### Exercise requirements
Copy out the text of the following records word for word, leaving out the pictures.

### Records provided
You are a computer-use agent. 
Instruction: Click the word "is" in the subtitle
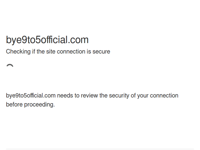point(89,51)
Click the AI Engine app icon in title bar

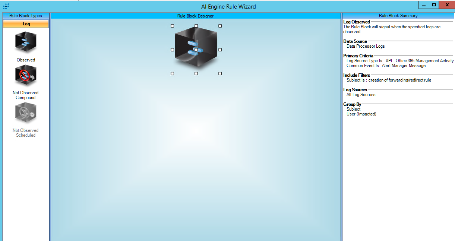[x=6, y=6]
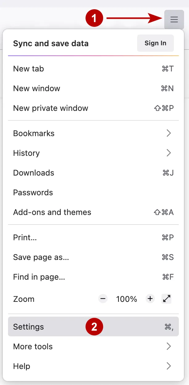
Task: Zoom in with the plus icon
Action: (x=150, y=298)
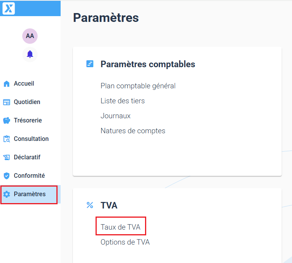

### Answer to this task
You are a computer-use agent. 
Instruction: Click the word "is" in the subtitle
point(89,51)
Click the AI Engine app icon in title bar

[x=6, y=6]
Task: Zoom in with the plus icon
Action: (x=150, y=298)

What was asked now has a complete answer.